Perhaps in your case it’s best to deal with network (IP, ASN, Country) and/or User-Agents blocking.

1 Like

the sad truth is: there is no real easy way of stooping scrapers, you can put a rate limiting and other tricks like hidden urls that only scrapers will access and block every ip who visit it(except good bots)

4 Likes

Thank you for your reply @dmz , I read that documentation and thought that if I tried to curl the page url, it should return me a Cloudflare blocked page, but I’m still able to scrape the html :open_mouth:

Yes @boynet2 that’s real sad indeed, thanks for the suggestion though. In our case I think the bot is configured to scrape our images so the hidden link trick won’t do it, maybe the rate limiting tho :thinking:
Does Cloudflare provide this kind of features?

I don’t believe Browser Integrity Check will be able to handle the problem you are describing, so I mentioned the firewall and user-agent rules.
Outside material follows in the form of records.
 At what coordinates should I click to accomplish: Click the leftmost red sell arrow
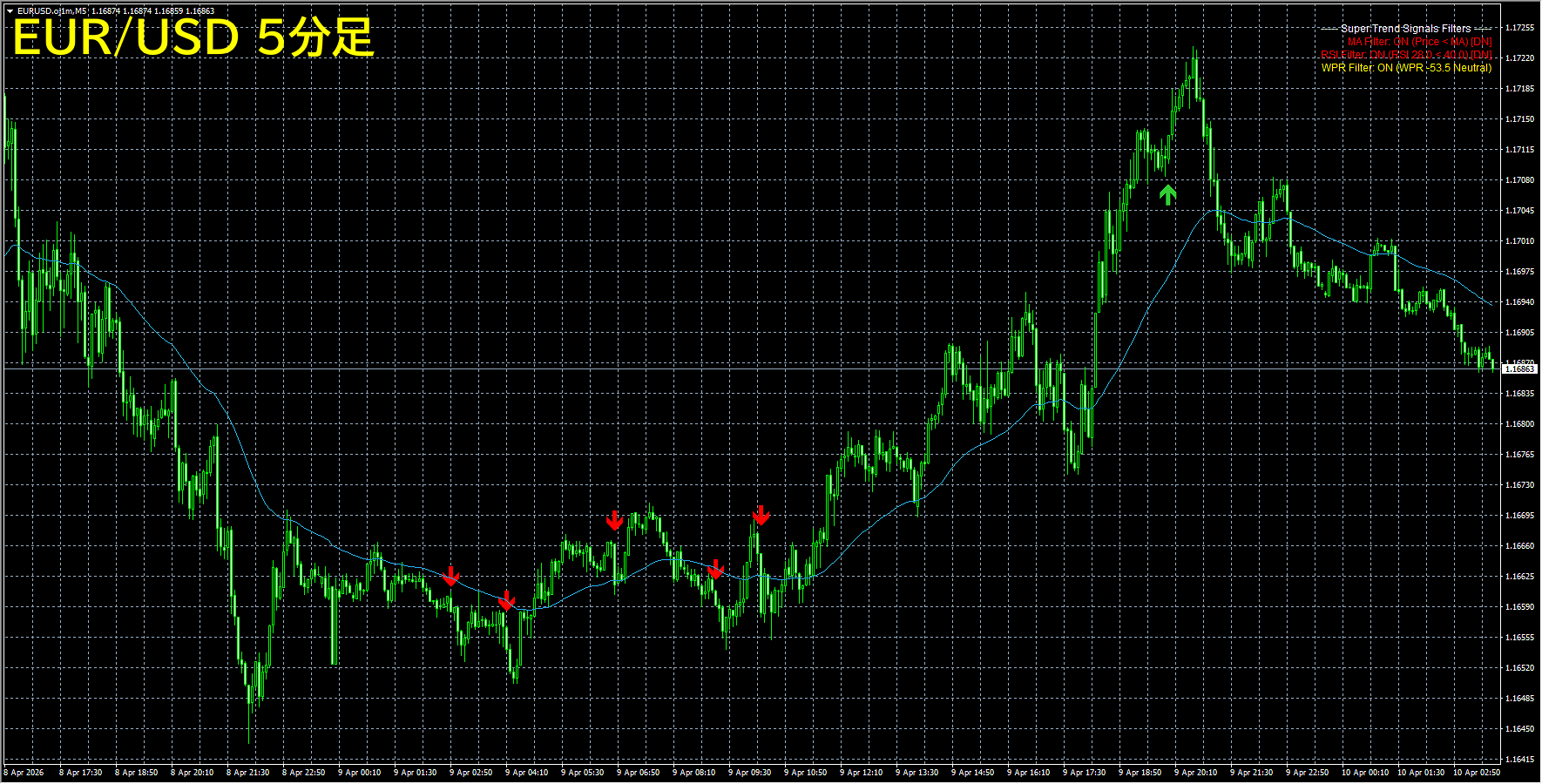(x=450, y=576)
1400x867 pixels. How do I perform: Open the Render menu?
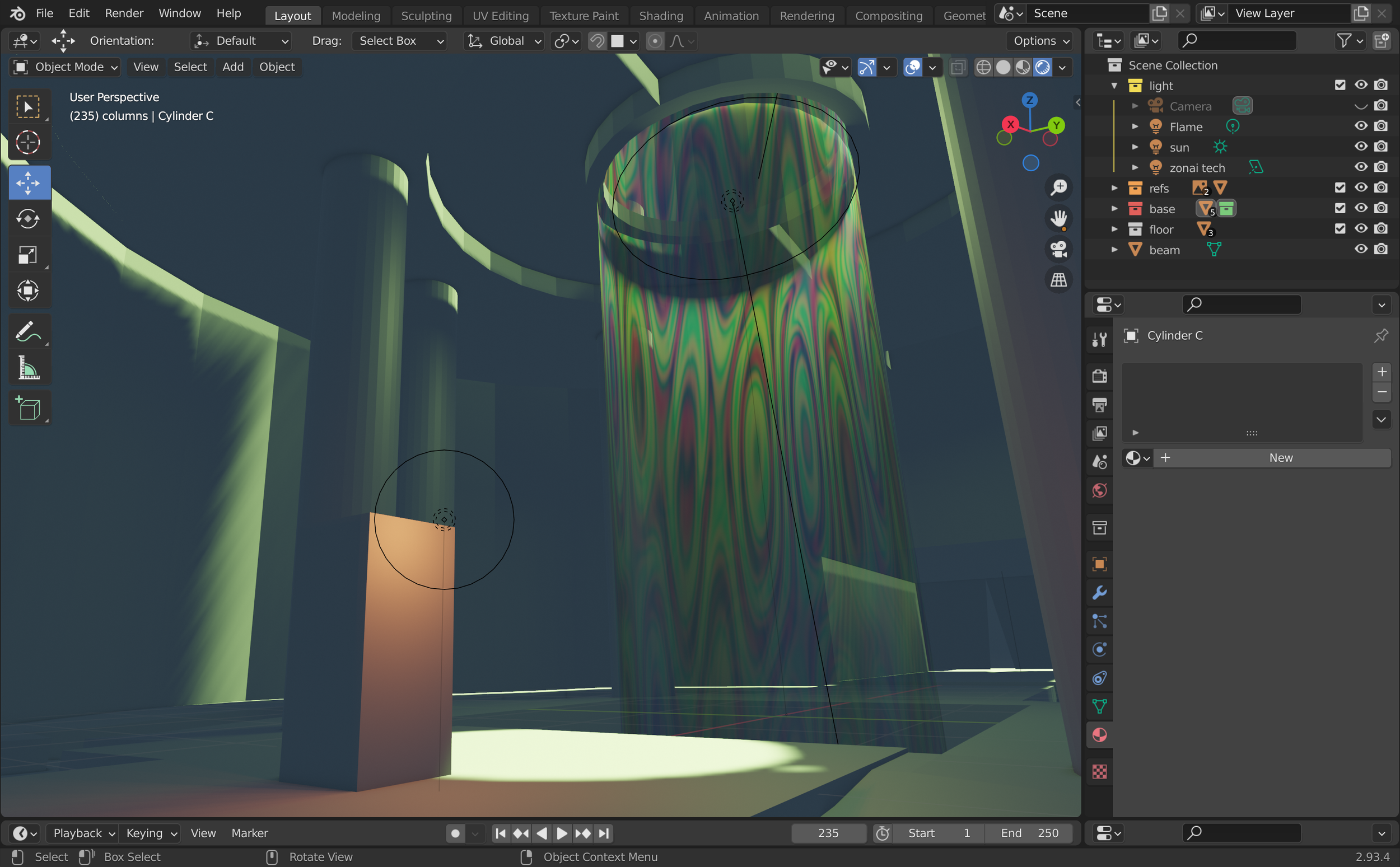[x=123, y=13]
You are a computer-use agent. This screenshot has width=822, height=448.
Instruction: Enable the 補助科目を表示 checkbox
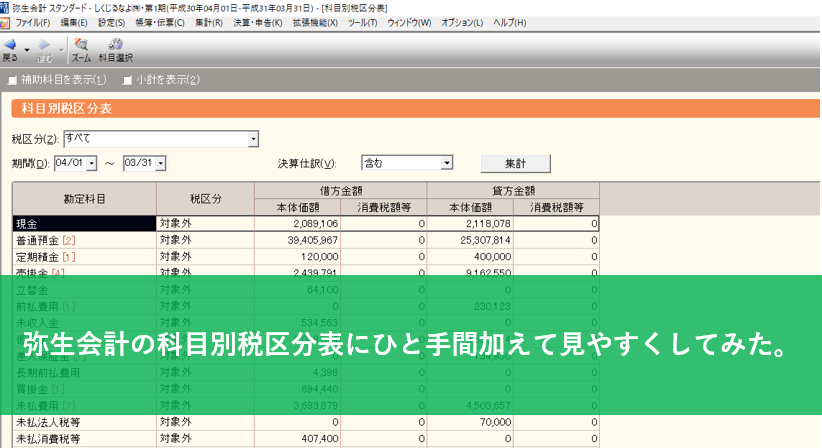click(13, 80)
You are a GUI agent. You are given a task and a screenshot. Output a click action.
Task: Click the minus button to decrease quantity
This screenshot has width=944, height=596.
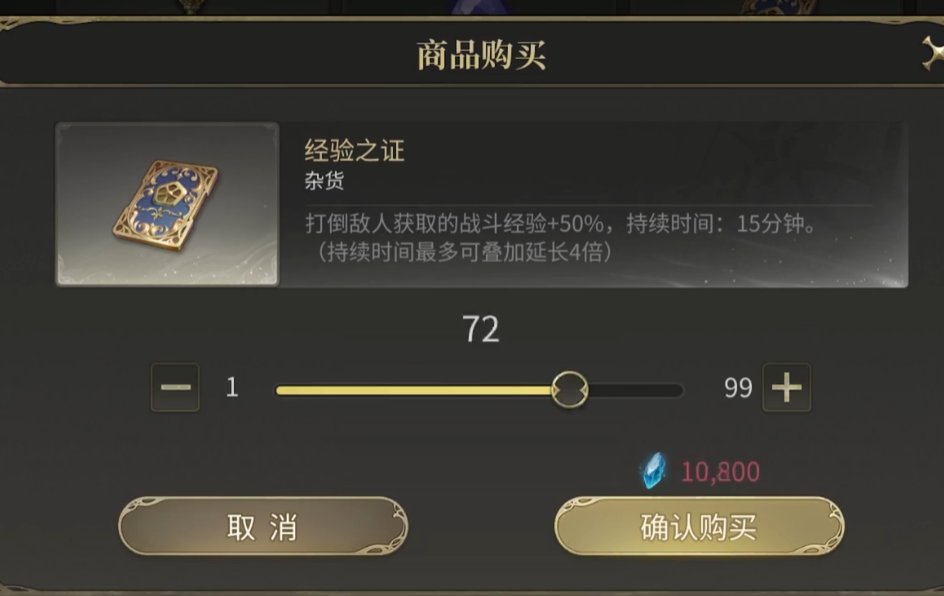pos(175,388)
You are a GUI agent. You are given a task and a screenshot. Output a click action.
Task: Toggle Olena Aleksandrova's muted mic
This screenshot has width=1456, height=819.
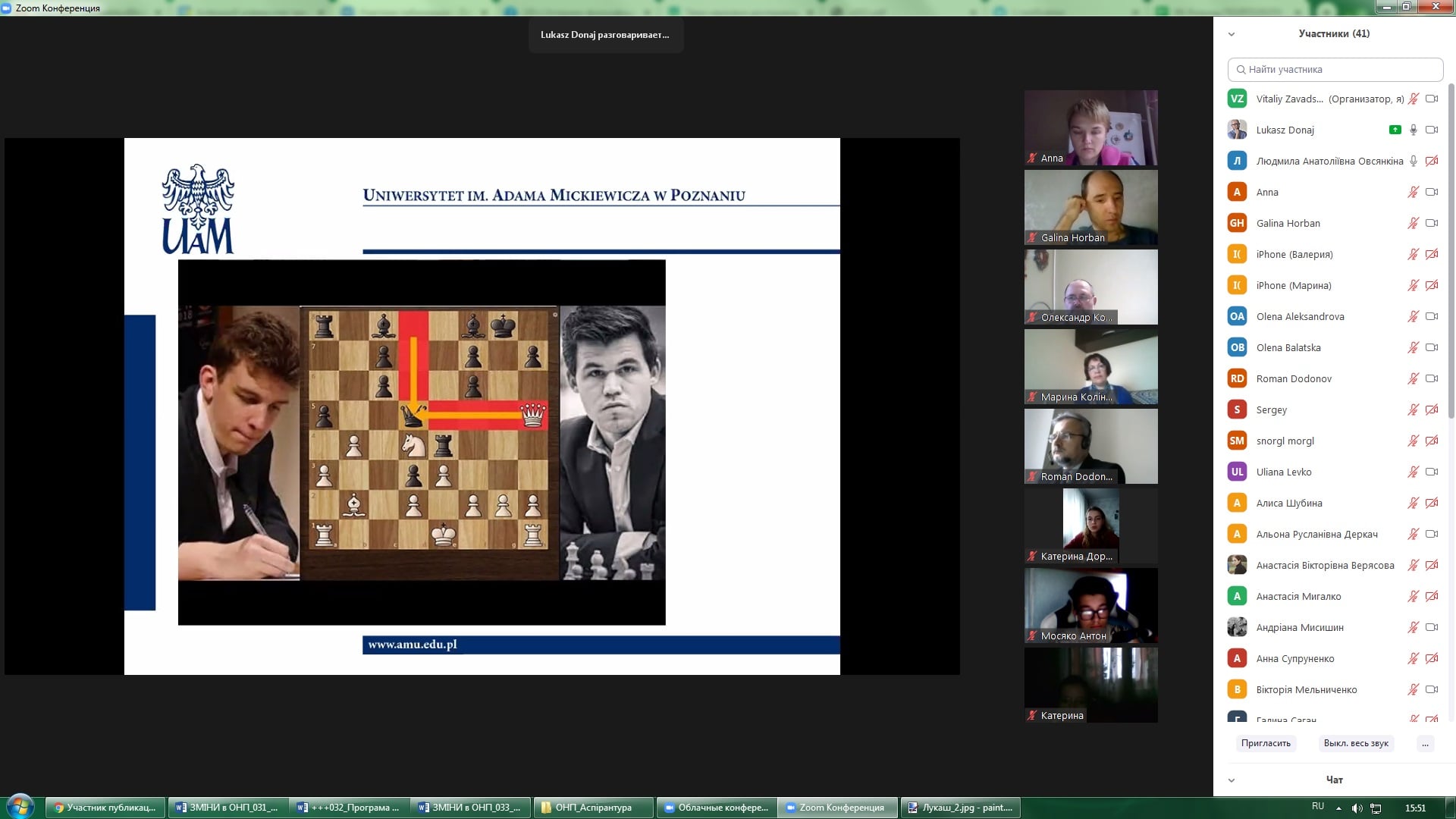click(1414, 316)
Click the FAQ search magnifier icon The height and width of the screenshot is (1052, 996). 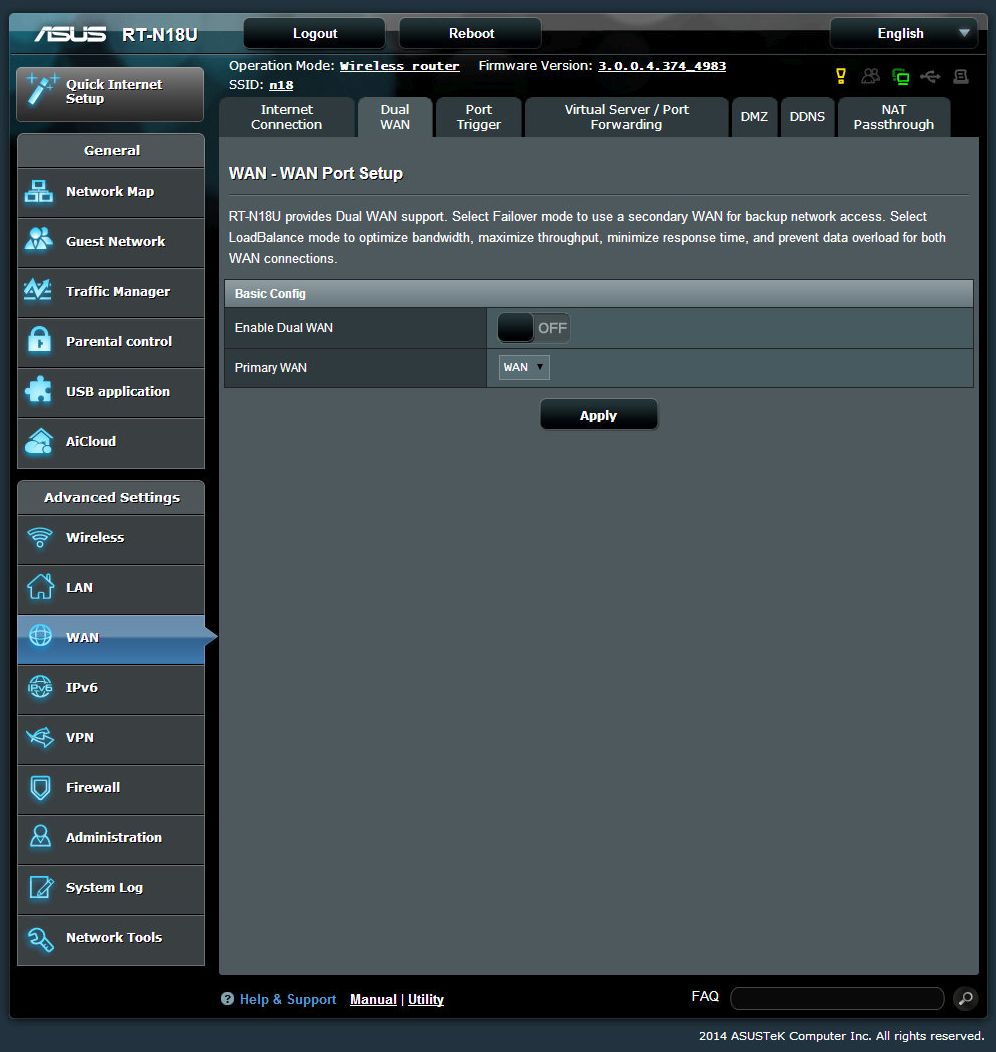965,998
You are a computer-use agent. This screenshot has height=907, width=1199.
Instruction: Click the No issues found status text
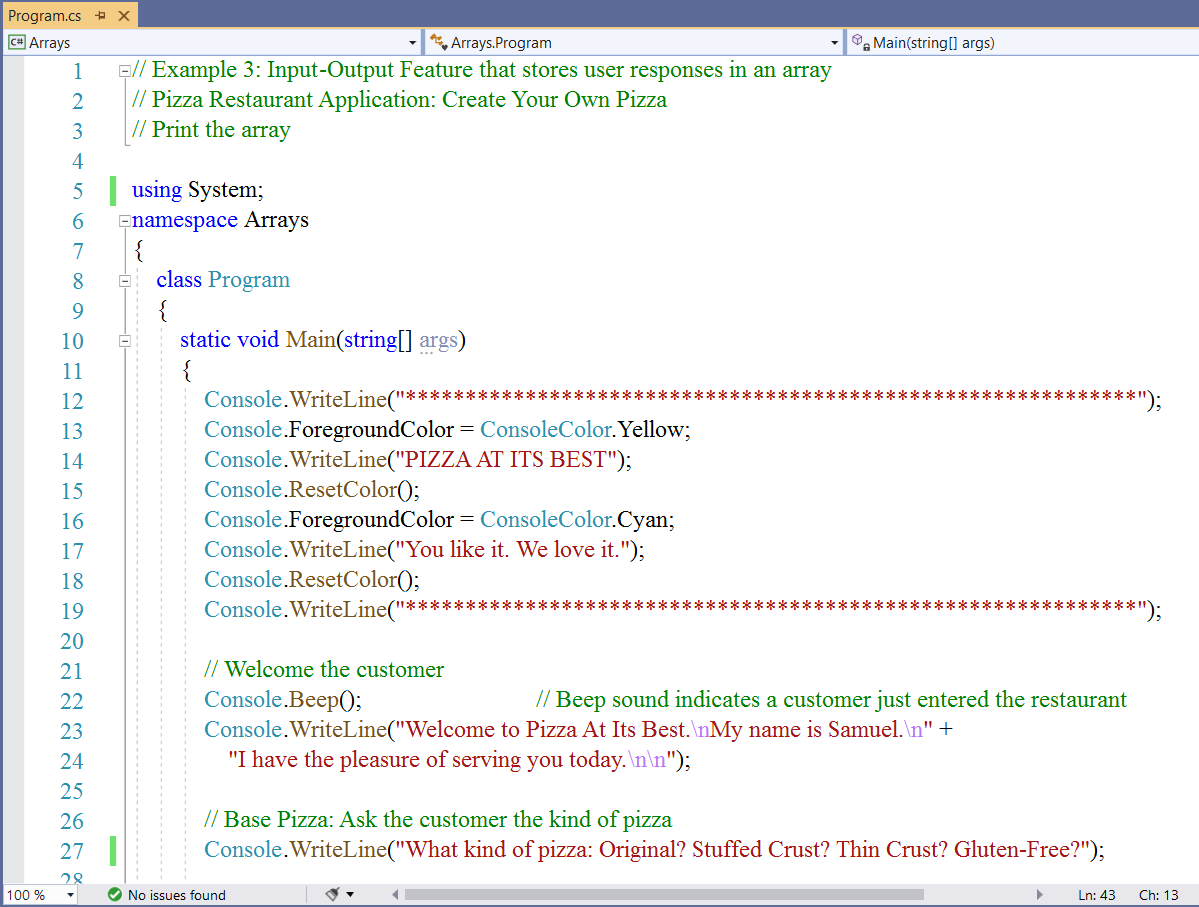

Have you tested any of these features?

If you can provide more information about this bot behavior, maybe we can help you better:

  • Does the User Agent vary?
  • Is the IP/Country always the same?

Cloudflare offers a Rate Limiting solution, however if you can deal with the issue using the features I mentioned, you’ll save some money (since Rate Limiting charges are based on usage).

1 Like

I’m able to block the bot by IP and so far it worked.
The user-agent used was a “legit” Mozilla browser user agent.
“Mozilla/5.0 (X11; Ubuntu; Linux x86_64; rv:66.0) Gecko/20100101 Firefox/66.0”
so it does a decent job as trying to look like a legit request.

The bot hit our images page, following an URL pattern /image/id

after we block his IP, since few hours now, he changed his behavior and tried to hit our image CDN directly using a python user agent… But still using the same ip and the CDN is also behing Cloudflare so he is sill blocked.

However since it look like the bot is custom and target specifically our website I think it’s a matter of time before the hacker use a serverless architecture.

I’ve looked into the rate limiting and I think it will be the solution if it comes to that…

Do you know if we can limit that feature to a specific url pattern?

Thanks again @dmz for your help and advices.

1 Like

Fortunately, yes! Take a look at this support page:

It links to all others related to Rate Limiting and will certainly clarify many issues on the subject.

You’re welcome! It’s a pleasure to be able to help. :slight_smile:

3 Likes

This topic was automatically closed after 30 days. New replies are no longer allowed.